To find the Mechanical Advantage of the plane (the reason the ball doesn’t roll down), you just divide the length of plane by height.

“What did you do with the 3^rd Mechanical Principle, the wheel?” asked Mother, her needlework now static!

“Ah,” replied Lily, brushing back her long, blond hair as she surfaced from her quoin drawing “that was the school wishing well. We experimented with different bucket weights (resistance R) and handle lengths.

We learnt more about Pi here too – you know, Pi is the ratio of a circle diameter to its circumference 1:1.314. Anyway, this wheel thing has the same formula as a 1^st class lever. Both the wheels and axle are actually levers of a kind (after all, most levers turn around an invisible axle of some kind) – but the wheel’s mobility, based on many revolutions, seems to demand a principle of its own.

An 8-kilo load can be held by a 4-kilo effort if axle circumference is 1 meter and handle circumference is 4m – WL = WL – 4X2 = 1X8-8 = 8! A detailed exposition of the 7 Mechanical Functions and their formulae is not possible in the scope of this article; this lesson is fact-forwarded by obtaining illustrated (upper primary) books dealing with Maths and Mechanics.

Mother did not know if she could follow her enthusiastic offspring’s’ rather unsteady descriptions of the 4^th, 5^th, 6^th, and 7^th Mechanics Principles – wedge, gear, screw and pulley. She was fascinated by Lily’s exhaustive list of wedges, though, many of them colorfully drawn – splitting a log; ice pick; wedge-tailed eagle!?; chisel; tongue; bear’s claw; airplane’s nose; door stop – quoin? “What’s a quoin? She asked, “That’s the block you put under the wheel of a cannon to prevent recoil – everyone knows that!”

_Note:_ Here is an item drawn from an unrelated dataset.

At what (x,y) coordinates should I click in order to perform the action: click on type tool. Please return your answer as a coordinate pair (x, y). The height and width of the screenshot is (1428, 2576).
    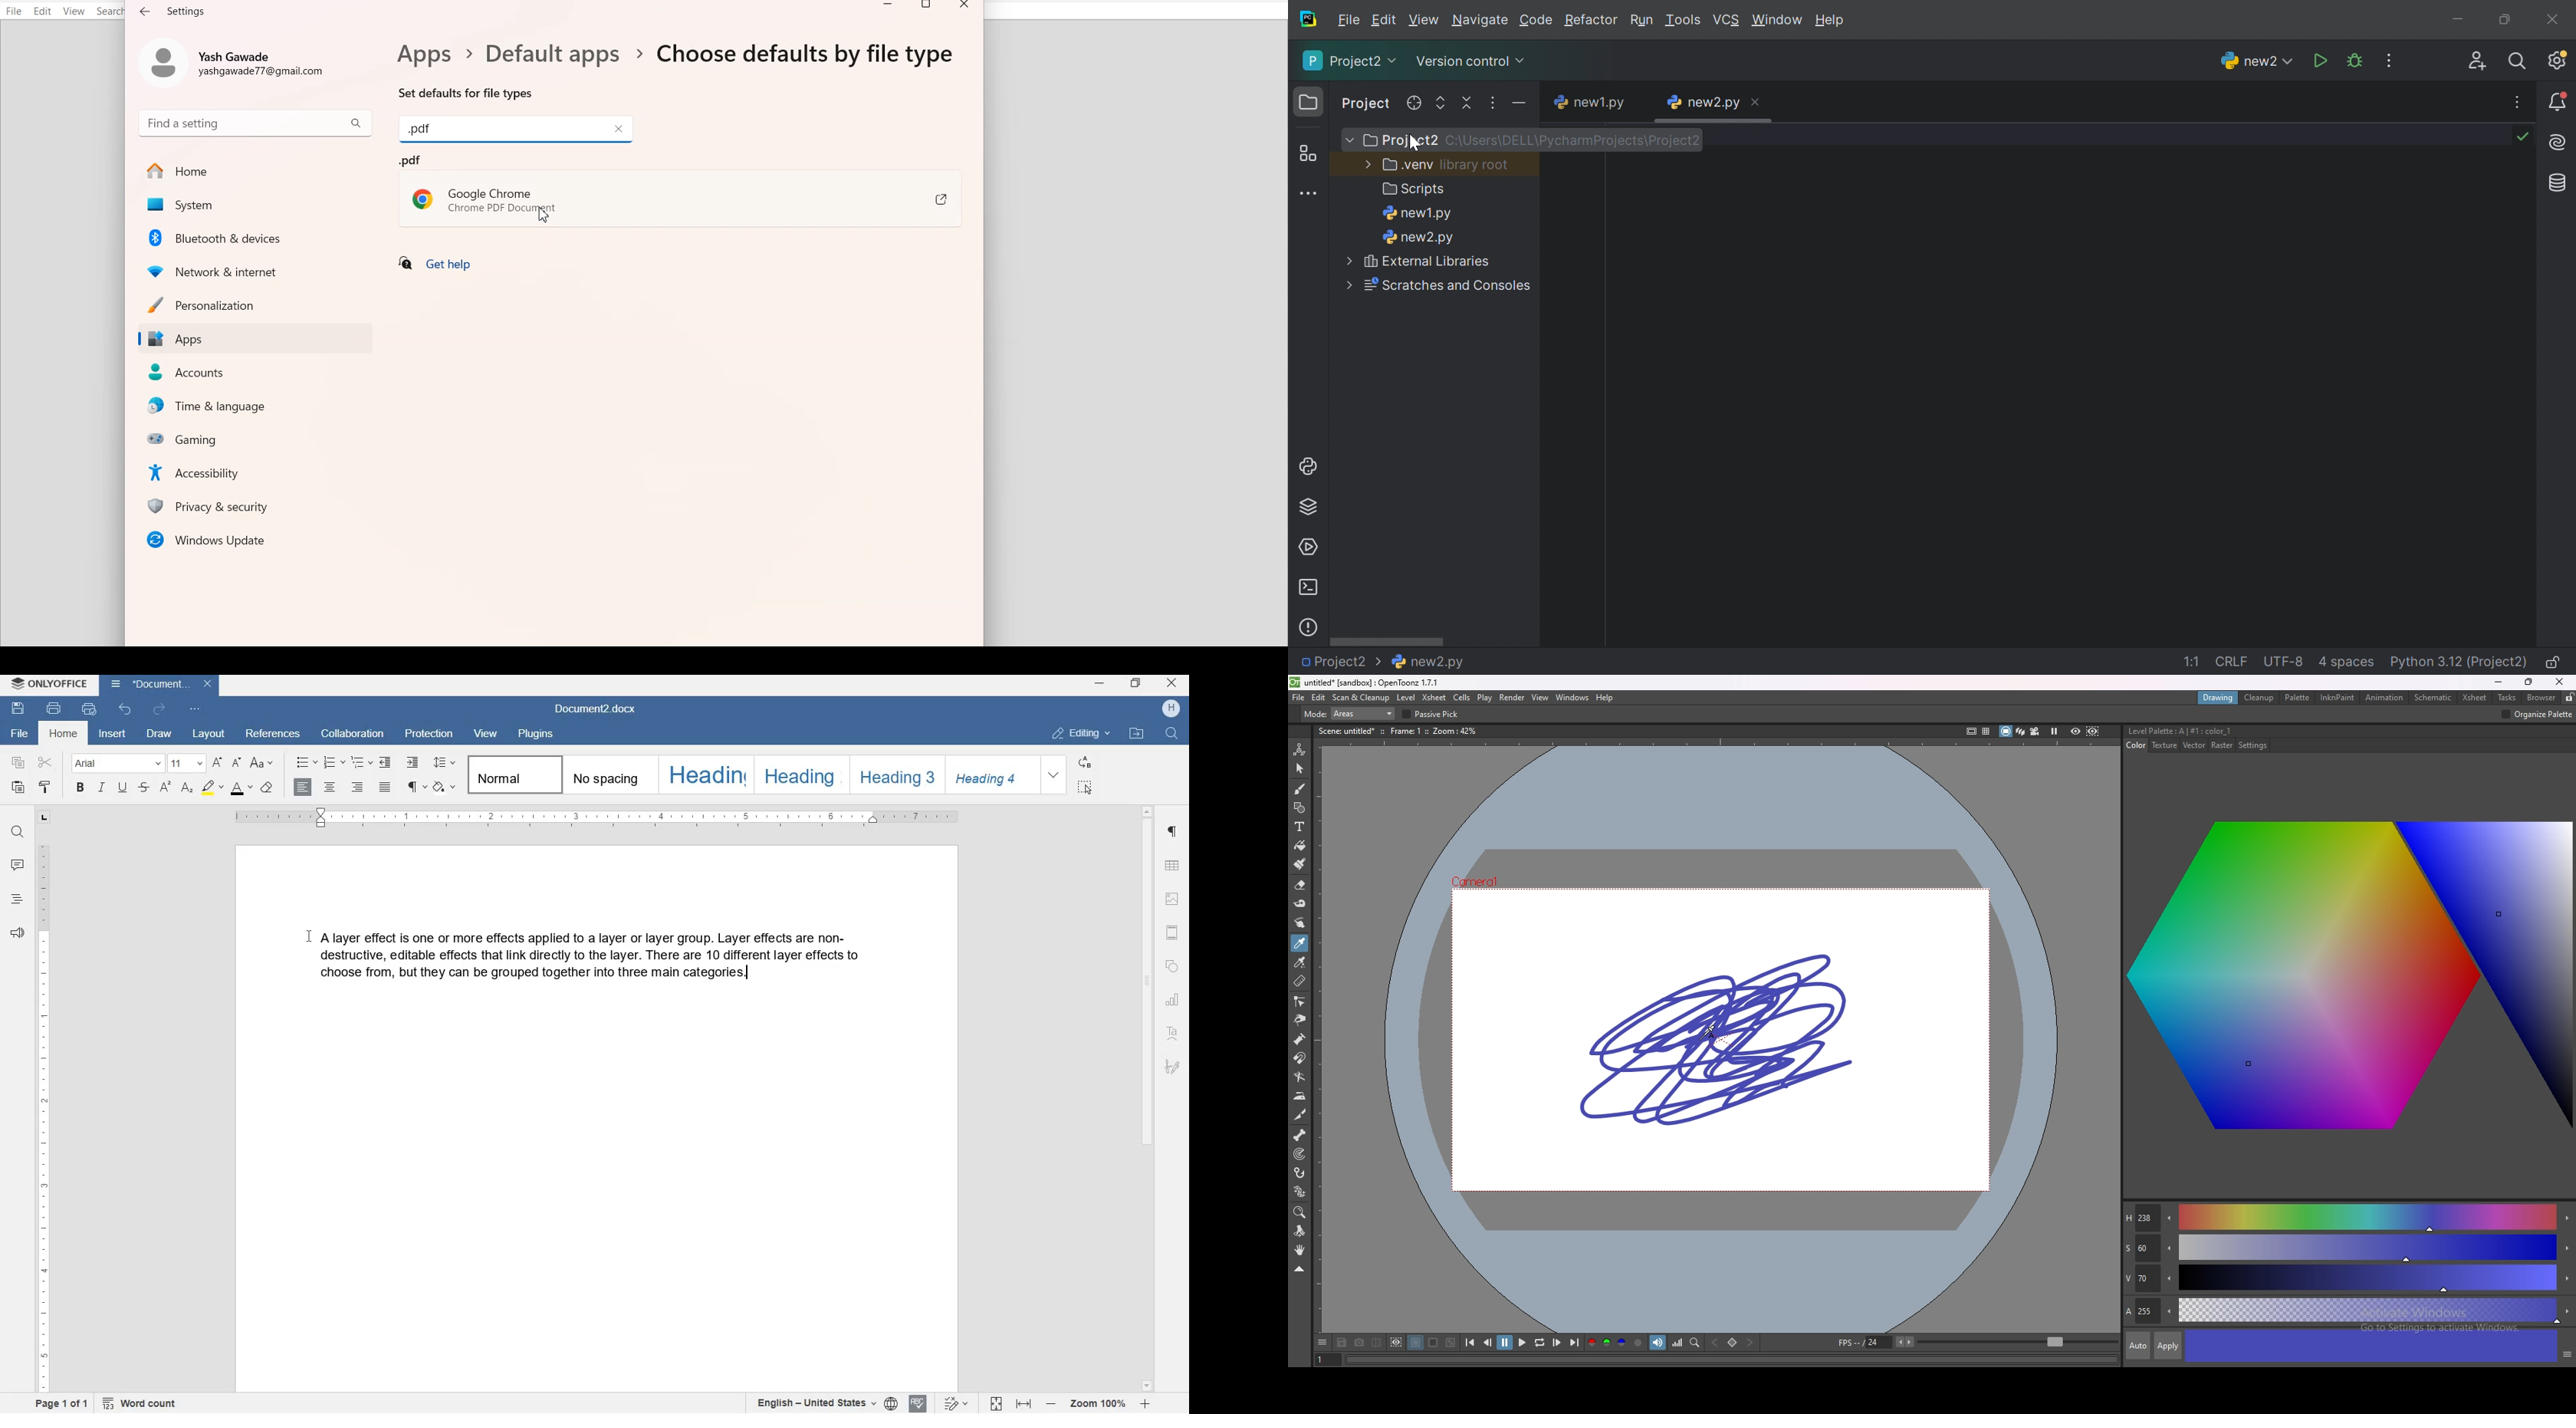
    Looking at the image, I should click on (1299, 826).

Mother didn’t pursue the mysteries of the quoin, because Dad was coming in the front door. “Home is the hunter…” she observed wryly. He was welcomed by an insensibly happy Silence, the family’s mall, black dog. “Hi, everyone, what’s for dinner? What are you drawing Lily? What’s that contraption Tan? Oh, and, er, what are you needleworking dear?” They all answered at once, including Silence, so Dad was none the wiser – but he did hear the word pulley. I know how to make a rope pulley, with no wheels at all – here Lily, pass me your pencil.

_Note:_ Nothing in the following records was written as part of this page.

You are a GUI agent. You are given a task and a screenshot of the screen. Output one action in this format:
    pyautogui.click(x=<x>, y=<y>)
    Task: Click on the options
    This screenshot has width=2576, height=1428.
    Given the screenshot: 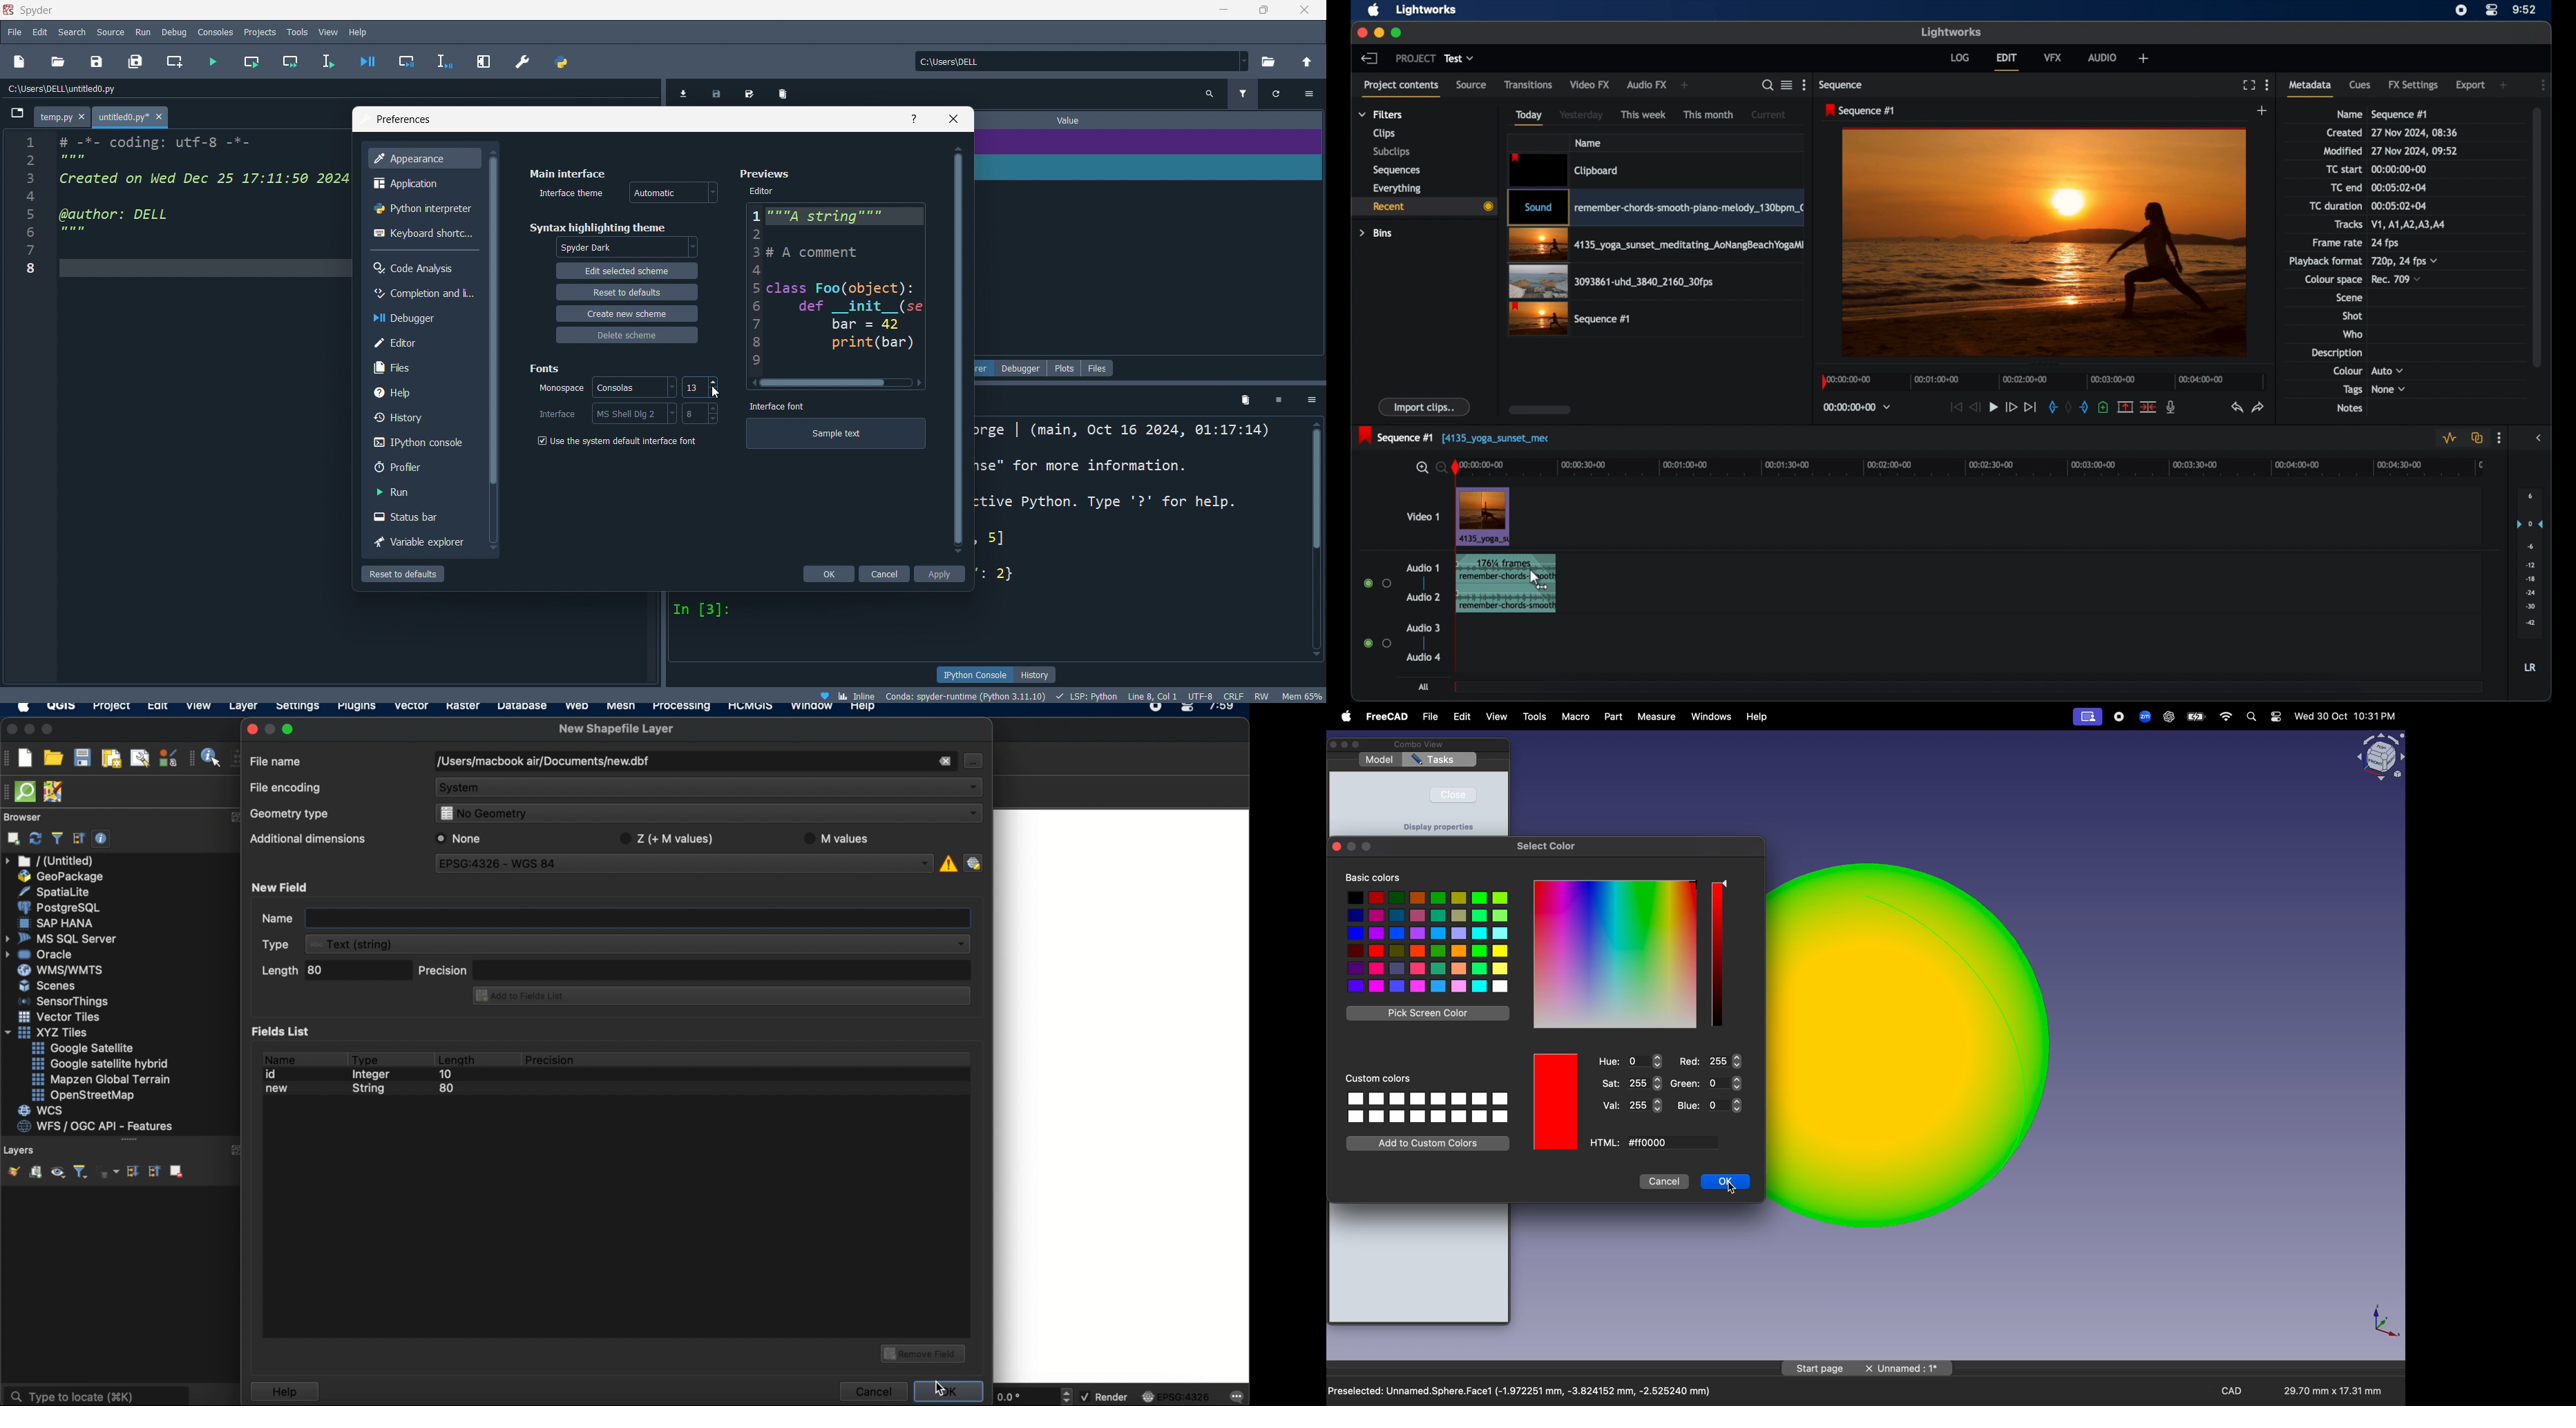 What is the action you would take?
    pyautogui.click(x=1311, y=97)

See, you just pull that rope, and for every foot or so, the tree, or whatever you’re trying to pull up or along, moves an inch. There’s no way a person could pull the equivalent. Actually it’s more a winch than a pulley, but a similar process, the rope turning on itself being the wheels. Hey, and talking about pulleys; one of the men at work today said that he saw a mob of young delinquents at a school somewhere lift up one of the teacher’s cars – right up into a big gum tree!! I think he said it was a Mini Moke; they did it with a pulley, a proper one but Boy, I’m sure glad we send you two to a decent school!”